SOURCE DATA>
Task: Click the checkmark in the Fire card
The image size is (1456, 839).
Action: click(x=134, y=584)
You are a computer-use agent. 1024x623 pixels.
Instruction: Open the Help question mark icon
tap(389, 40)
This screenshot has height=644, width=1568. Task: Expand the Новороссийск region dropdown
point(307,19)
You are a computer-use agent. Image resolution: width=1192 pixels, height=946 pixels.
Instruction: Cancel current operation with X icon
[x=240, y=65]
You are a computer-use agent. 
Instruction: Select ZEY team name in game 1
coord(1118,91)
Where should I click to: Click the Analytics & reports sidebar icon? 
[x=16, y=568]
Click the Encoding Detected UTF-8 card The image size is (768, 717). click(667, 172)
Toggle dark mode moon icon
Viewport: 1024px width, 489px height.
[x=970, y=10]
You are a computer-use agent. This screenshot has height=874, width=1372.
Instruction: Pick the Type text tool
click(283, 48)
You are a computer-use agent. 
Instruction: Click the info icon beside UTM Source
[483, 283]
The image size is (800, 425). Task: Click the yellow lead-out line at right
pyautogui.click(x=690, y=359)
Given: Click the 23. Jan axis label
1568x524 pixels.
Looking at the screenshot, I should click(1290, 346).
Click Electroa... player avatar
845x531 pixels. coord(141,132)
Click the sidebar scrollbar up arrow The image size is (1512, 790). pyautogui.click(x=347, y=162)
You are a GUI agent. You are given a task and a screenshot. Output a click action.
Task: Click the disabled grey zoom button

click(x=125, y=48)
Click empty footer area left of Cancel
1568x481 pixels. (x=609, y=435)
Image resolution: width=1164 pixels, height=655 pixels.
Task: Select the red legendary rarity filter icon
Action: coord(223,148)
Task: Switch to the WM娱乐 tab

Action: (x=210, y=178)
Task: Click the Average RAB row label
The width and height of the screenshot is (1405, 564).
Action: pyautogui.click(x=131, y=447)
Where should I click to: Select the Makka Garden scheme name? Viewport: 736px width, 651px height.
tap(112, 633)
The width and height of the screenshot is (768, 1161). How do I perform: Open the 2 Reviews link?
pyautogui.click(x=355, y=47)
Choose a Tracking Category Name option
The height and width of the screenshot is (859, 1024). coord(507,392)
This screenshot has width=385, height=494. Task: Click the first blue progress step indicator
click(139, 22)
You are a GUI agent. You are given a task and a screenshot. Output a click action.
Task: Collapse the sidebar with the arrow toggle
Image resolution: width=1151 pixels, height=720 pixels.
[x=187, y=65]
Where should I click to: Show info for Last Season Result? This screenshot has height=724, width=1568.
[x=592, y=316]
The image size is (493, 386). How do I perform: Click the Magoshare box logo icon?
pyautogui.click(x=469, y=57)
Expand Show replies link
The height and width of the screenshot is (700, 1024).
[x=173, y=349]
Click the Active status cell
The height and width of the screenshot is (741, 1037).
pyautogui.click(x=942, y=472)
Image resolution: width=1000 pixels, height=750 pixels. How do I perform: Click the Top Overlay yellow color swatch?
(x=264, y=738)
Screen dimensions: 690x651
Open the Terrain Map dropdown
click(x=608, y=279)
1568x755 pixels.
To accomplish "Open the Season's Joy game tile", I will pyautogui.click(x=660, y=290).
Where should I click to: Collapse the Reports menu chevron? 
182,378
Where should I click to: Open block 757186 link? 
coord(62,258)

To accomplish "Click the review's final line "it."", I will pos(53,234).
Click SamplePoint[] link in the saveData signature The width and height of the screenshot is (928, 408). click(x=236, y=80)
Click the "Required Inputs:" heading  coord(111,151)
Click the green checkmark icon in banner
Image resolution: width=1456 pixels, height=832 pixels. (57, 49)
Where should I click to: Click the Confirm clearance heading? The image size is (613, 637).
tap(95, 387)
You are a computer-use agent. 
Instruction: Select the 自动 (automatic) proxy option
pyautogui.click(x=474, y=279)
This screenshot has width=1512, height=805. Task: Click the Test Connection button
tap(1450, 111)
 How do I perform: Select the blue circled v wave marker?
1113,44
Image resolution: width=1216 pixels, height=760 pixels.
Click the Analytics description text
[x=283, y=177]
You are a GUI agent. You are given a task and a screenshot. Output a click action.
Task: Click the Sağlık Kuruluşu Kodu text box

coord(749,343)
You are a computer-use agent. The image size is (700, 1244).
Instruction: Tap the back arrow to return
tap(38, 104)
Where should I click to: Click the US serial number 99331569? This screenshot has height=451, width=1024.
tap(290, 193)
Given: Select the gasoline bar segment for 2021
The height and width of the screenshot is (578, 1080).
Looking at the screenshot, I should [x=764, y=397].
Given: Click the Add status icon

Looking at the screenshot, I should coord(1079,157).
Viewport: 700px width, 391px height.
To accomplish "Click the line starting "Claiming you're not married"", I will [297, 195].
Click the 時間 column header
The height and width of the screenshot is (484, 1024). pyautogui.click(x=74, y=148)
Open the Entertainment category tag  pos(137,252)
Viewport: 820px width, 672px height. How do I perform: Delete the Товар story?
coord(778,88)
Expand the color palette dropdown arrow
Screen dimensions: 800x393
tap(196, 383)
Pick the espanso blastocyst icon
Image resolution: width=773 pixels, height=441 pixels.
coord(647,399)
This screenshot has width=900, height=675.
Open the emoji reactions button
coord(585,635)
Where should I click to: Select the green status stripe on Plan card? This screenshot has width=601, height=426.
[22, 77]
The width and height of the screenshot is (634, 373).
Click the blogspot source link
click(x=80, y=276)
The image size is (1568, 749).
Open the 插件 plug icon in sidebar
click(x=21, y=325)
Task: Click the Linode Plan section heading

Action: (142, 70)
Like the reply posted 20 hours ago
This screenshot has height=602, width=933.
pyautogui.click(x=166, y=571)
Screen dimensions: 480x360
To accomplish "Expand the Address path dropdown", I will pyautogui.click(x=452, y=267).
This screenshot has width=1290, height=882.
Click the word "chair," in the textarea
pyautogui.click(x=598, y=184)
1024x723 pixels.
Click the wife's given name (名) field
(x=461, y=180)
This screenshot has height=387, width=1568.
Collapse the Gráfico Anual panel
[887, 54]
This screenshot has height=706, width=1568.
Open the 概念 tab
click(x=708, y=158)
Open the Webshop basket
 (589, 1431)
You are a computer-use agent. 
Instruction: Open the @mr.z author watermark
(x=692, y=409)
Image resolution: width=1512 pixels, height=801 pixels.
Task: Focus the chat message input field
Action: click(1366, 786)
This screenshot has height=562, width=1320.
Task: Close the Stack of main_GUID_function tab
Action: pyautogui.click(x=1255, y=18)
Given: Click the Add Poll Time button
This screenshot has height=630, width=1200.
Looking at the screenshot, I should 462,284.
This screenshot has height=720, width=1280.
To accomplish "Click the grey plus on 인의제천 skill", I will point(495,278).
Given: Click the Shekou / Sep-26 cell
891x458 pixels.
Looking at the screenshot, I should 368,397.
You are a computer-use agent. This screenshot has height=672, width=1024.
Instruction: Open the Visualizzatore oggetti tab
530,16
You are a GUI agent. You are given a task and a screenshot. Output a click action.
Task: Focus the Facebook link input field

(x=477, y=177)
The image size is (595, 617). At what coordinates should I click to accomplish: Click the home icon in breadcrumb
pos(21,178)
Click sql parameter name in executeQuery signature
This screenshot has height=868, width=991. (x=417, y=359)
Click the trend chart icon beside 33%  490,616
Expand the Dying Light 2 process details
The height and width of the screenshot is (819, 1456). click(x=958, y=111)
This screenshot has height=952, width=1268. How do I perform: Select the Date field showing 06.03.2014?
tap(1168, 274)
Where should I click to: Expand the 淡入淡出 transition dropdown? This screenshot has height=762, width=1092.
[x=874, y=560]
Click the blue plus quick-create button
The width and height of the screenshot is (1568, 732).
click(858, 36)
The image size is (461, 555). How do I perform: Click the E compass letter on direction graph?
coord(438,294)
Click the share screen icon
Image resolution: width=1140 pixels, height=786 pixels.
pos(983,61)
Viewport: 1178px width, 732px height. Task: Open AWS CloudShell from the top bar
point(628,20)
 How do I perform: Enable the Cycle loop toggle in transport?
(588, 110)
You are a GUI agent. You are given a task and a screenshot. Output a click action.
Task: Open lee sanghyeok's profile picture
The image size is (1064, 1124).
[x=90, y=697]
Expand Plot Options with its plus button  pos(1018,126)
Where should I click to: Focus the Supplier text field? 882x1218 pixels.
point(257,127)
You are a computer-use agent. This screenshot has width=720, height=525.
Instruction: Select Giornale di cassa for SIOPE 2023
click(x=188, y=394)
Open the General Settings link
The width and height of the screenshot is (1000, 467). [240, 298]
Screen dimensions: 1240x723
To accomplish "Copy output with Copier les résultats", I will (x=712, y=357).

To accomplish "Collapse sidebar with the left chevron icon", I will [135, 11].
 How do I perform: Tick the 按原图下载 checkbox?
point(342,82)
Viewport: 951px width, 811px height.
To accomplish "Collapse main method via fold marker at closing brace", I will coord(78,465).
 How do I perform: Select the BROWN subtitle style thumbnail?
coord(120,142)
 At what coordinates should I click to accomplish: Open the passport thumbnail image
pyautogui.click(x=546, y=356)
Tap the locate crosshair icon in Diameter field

WHAT YOU SHOULD DO> Using the listing above, return exactly, and only, the lines from the one that contains "Where should I click to: Focus" through its last line, both included.

WRITTEN SOLUTION>
Where should I click to: Focus the Supplier text field? 882x1218 pixels.
point(257,127)
You are a computer-use agent. This screenshot has width=720, height=525.
Instruction: Select Giornale di cassa for SIOPE 2023
click(x=188, y=394)
Open the General Settings link
The width and height of the screenshot is (1000, 467). [240, 298]
Screen dimensions: 1240x723
To accomplish "Copy output with Copier les résultats", I will (x=712, y=357).

To accomplish "Collapse sidebar with the left chevron icon", I will [135, 11].
 How do I perform: Tick the 按原图下载 checkbox?
point(342,82)
Viewport: 951px width, 811px height.
To accomplish "Collapse main method via fold marker at closing brace", I will coord(78,465).
 How do I perform: Select the BROWN subtitle style thumbnail?
coord(120,142)
 At what coordinates should I click to accomplish: Open the passport thumbnail image
pyautogui.click(x=546, y=356)
Tap the locate crosshair icon in Diameter field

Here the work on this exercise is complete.